The madness of King George III has been attributed to acute intermittent porphyria, an inherited genetic disorder of the heme biosynthesis pathway. Acute attacks of porphyria result in neuropsychiatric dysfunction and are often brought on by fasting or drugs, most notably sulfonamides and barbiturates. Although episodes of the disease can be treated with heme infusion and glucose, the mechanism whereby acute porphyria is precipitated remains unclear.
New research by Christoph Handschin and colleagues reveals a missing molecular link that helps explain the mystery.1 These researchers found that fasting increases the level of a protein, proliferator-activated receptor γ coactivator 1α (PGC-1α), which is involved in creating glucose in the liver. They also found that this protein regulates a key enzyme in the heme biosynthesis pathway, 5-aminolevulinate synthase (ALAS-1).
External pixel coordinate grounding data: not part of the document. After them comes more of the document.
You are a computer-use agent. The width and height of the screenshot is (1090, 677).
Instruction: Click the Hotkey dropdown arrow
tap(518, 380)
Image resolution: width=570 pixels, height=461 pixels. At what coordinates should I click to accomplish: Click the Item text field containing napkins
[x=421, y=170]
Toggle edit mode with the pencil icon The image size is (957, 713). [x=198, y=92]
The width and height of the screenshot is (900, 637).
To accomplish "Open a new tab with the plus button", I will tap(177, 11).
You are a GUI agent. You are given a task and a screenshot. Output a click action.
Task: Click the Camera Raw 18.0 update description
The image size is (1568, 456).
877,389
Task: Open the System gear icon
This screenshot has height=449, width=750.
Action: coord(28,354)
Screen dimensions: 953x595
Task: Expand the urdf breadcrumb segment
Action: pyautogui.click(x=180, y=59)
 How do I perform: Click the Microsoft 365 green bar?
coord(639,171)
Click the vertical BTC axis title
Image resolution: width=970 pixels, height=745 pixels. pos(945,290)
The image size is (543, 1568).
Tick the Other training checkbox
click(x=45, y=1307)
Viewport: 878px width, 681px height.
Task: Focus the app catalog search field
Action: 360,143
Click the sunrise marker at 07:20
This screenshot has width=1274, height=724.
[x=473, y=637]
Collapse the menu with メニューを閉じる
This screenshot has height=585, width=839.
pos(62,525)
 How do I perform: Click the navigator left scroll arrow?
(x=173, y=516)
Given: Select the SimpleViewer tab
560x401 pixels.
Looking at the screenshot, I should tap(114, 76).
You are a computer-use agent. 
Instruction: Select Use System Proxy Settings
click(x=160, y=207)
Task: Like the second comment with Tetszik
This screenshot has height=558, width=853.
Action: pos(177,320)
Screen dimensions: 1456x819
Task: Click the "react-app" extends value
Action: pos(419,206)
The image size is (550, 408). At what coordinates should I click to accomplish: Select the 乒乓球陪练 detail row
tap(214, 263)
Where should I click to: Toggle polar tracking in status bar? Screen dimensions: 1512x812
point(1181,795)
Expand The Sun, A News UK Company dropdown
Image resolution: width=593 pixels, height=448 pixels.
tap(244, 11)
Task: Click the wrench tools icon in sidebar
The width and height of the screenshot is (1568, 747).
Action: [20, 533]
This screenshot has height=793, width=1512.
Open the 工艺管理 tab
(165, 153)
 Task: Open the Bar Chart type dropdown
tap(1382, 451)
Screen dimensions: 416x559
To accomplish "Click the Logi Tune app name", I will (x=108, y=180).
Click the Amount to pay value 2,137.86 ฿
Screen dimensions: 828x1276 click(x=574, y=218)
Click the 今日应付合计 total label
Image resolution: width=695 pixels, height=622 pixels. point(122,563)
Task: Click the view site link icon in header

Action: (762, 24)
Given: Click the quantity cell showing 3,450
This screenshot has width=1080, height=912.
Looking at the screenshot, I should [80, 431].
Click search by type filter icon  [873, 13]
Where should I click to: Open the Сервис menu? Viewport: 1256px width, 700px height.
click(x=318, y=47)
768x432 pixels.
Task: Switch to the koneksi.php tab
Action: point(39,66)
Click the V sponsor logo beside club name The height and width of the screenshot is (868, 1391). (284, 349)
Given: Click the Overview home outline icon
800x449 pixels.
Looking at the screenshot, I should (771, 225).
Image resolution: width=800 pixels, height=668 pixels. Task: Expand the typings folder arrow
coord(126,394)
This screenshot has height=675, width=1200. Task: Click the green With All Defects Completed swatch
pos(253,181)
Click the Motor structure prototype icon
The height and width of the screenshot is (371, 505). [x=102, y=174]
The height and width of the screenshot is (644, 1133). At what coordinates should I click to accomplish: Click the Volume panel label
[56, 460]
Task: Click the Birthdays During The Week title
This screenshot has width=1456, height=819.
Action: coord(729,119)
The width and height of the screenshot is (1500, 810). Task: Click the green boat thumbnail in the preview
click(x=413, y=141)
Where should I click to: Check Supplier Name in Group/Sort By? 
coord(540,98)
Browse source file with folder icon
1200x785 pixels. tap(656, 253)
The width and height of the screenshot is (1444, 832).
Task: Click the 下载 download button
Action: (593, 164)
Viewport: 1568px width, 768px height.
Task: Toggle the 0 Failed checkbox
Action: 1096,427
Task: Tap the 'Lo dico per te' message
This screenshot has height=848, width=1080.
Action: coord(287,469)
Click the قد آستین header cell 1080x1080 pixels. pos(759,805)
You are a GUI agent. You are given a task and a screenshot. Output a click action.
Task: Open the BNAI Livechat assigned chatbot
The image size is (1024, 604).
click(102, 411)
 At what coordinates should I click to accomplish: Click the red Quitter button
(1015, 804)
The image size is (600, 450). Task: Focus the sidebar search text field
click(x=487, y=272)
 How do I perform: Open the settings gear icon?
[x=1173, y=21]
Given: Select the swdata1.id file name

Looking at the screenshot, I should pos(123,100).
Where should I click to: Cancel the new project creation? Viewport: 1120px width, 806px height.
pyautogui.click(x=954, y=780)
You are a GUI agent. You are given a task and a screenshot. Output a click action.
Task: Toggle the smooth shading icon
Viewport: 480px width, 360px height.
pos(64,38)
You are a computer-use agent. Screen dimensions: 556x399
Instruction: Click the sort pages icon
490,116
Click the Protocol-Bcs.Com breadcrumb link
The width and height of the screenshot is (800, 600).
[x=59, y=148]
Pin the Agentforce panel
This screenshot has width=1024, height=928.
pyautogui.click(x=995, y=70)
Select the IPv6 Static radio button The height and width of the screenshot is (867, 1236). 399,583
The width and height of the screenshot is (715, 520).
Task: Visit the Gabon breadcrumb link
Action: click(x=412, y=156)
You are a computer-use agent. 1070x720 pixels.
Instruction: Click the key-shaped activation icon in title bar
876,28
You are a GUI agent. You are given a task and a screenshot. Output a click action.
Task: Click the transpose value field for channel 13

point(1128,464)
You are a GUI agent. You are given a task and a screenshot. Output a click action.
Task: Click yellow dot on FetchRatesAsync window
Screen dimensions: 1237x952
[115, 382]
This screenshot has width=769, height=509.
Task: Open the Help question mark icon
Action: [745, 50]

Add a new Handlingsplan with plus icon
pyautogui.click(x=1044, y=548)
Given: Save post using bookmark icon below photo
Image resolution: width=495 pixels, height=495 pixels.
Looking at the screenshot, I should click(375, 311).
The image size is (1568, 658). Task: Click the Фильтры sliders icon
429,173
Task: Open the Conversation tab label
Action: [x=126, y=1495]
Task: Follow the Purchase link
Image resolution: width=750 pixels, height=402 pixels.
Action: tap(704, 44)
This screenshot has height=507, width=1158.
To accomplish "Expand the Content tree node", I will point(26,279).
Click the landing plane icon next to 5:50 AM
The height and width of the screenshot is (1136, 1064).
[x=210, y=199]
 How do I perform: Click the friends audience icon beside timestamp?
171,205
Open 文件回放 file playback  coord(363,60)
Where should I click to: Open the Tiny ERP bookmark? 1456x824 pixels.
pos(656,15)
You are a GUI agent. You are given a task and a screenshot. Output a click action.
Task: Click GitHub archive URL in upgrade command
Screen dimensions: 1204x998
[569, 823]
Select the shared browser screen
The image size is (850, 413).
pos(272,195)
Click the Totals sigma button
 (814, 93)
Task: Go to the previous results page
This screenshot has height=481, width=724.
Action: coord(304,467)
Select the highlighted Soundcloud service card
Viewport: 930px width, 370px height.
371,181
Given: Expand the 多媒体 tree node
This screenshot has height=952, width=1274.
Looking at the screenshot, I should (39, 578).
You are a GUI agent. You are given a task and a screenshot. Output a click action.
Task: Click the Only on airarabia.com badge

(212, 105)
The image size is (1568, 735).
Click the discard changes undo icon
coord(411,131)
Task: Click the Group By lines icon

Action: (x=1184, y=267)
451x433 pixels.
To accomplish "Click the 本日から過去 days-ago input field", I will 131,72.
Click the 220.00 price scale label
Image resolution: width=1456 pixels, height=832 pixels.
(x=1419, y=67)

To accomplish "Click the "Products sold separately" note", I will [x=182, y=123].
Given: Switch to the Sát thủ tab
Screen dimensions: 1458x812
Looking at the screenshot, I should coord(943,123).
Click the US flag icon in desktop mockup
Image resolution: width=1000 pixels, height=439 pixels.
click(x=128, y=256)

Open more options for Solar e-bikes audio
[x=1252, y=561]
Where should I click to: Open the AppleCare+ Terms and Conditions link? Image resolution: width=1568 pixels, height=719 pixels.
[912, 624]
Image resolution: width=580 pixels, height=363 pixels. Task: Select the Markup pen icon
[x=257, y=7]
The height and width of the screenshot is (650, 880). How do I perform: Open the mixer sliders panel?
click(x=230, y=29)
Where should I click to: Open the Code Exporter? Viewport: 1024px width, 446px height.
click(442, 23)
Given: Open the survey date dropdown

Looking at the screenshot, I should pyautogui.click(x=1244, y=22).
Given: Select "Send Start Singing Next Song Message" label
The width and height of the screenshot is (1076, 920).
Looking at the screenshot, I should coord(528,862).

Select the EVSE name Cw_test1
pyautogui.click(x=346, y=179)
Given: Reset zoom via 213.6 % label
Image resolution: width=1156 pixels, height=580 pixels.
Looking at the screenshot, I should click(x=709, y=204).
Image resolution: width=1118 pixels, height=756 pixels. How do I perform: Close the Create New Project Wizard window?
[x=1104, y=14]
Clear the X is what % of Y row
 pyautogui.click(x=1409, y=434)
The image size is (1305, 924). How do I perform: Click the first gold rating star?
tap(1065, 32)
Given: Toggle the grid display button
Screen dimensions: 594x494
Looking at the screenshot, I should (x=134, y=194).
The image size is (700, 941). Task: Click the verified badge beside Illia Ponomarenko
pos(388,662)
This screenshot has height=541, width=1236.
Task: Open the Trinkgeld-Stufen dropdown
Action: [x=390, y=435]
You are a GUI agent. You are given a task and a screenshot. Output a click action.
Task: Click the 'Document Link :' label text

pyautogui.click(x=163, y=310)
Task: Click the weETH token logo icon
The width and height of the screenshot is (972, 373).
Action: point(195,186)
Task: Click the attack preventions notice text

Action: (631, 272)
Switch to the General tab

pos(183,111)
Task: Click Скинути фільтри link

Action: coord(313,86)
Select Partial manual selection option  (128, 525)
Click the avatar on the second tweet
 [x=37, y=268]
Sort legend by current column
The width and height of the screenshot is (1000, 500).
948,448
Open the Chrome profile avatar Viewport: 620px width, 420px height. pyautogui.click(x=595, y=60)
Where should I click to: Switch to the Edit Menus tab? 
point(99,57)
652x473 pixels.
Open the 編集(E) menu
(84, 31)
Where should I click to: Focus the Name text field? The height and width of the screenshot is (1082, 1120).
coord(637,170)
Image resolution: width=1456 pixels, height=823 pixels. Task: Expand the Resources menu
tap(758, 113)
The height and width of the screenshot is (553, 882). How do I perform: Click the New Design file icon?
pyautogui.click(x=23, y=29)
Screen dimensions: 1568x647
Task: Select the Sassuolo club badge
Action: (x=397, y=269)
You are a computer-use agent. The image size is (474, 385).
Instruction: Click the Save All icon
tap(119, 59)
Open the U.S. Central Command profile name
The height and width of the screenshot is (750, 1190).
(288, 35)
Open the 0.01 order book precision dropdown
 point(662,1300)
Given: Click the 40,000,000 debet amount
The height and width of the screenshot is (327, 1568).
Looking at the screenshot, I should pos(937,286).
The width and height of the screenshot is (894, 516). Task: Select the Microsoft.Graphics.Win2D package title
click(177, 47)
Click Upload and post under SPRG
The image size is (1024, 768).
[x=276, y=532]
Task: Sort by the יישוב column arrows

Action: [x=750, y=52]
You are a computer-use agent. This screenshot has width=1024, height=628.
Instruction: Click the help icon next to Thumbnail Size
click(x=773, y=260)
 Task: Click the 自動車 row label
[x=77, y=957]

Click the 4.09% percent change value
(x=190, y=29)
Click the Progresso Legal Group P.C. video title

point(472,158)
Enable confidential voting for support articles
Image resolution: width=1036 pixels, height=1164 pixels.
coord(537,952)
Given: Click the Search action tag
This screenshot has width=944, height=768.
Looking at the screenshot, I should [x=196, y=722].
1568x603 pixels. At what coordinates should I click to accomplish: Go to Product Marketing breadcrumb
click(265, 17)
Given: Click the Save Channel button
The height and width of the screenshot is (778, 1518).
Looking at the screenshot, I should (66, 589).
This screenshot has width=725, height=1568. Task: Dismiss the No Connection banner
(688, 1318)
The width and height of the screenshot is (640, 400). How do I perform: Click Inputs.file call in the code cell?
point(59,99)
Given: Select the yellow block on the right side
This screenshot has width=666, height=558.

Increased levels of PGC-1α resulted in increased production of ALAS-1. This in turn led to a build-up of precursor heme molecules, which, in mice, caused acute attacks of porphyria. The discovery reveals why glucose administration is helpful, since glucose can return PGC-1α levels to normal. However, the role of PGC-1α seems to be restricted to fasting-induced porphyria, since there was no effect when barbiturates were administered.
This discovery may lead to new treatments that allow patients to regulate their weight through diet without fear of acute episodes that result from decreased energy intake.